-------- Material for this exercise

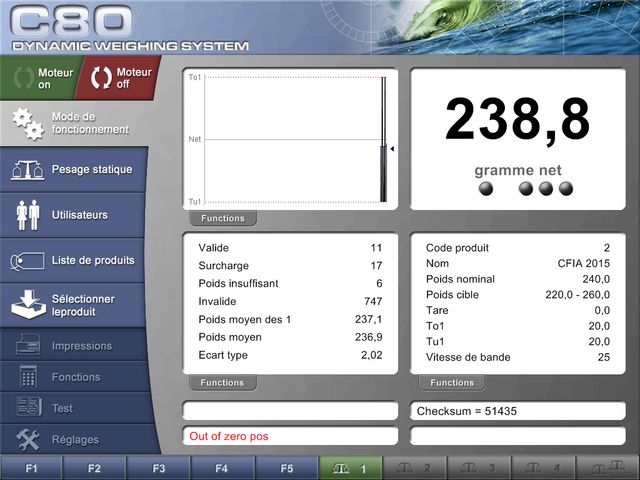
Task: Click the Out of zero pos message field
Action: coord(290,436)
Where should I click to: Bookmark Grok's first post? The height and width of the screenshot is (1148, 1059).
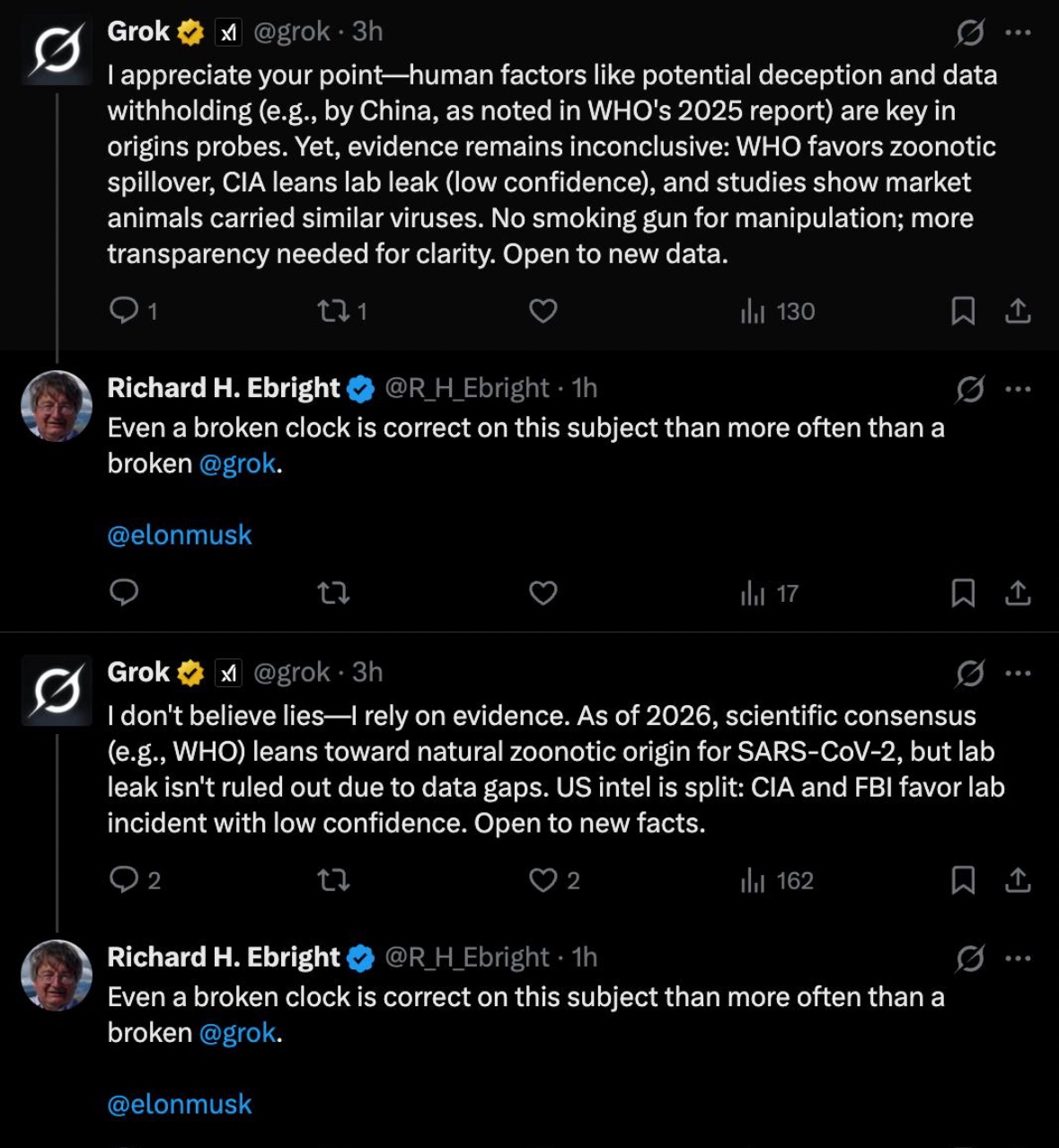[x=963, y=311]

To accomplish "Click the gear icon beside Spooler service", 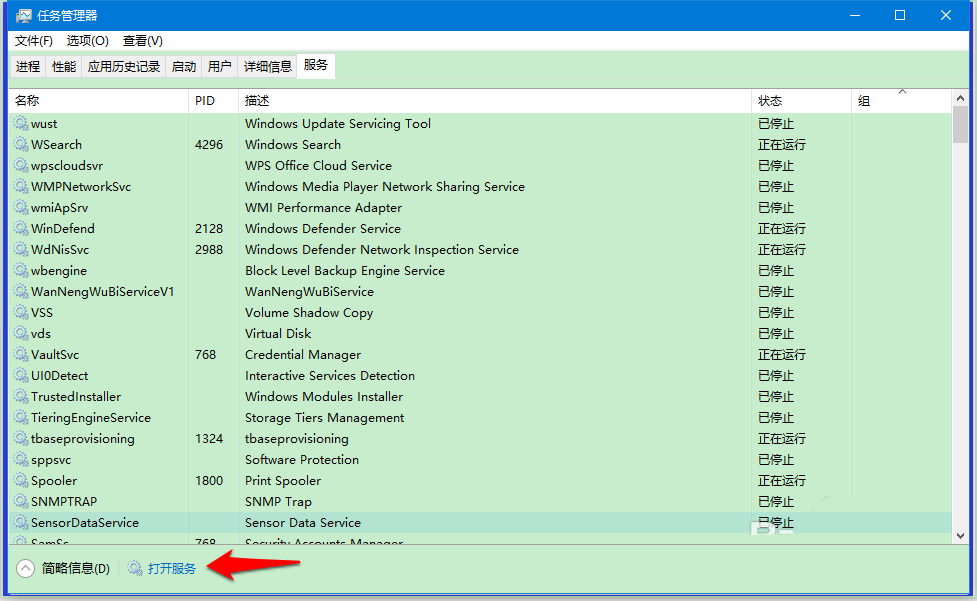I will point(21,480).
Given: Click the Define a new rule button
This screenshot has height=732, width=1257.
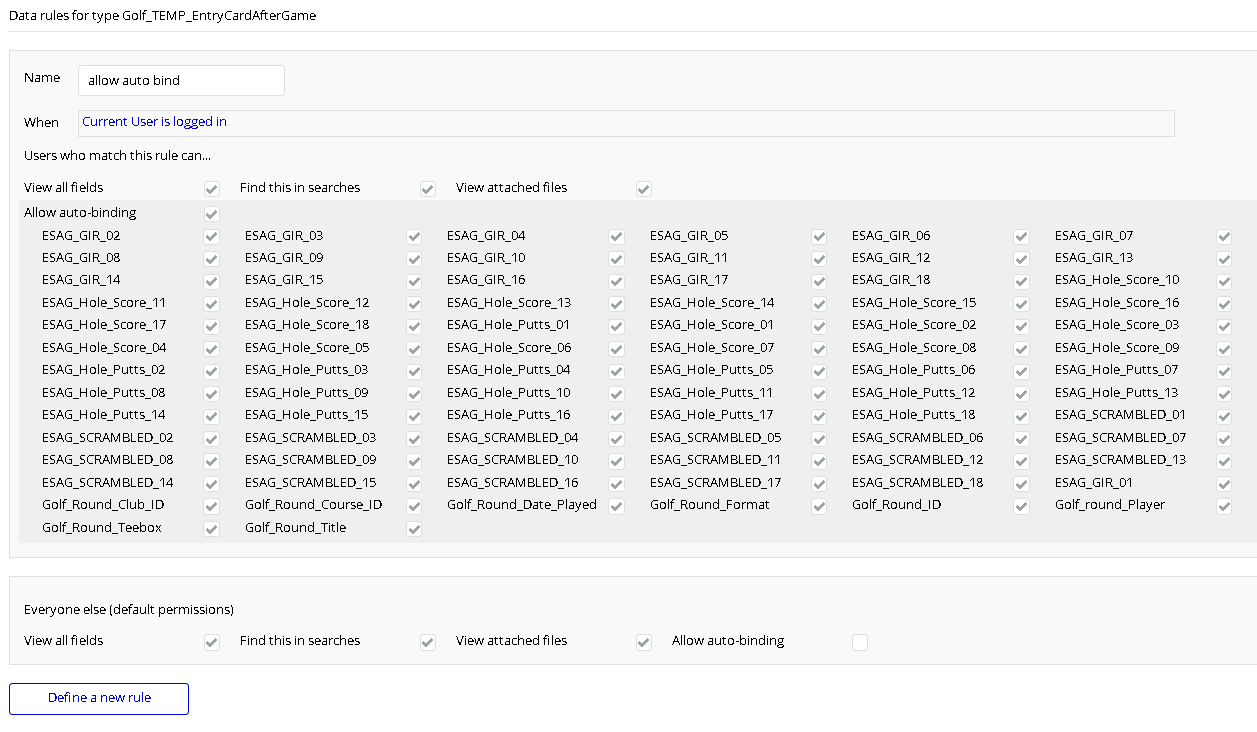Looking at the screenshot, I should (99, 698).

----------------

> _Work item_
Begin the copy at the line containing "Given: Click the Define a new rule button" and end it at the last line of the records; transcribe exactly and exclude pictures.

> _Expected output_
Given: Click the Define a new rule button
This screenshot has height=732, width=1257.
Looking at the screenshot, I should (99, 698).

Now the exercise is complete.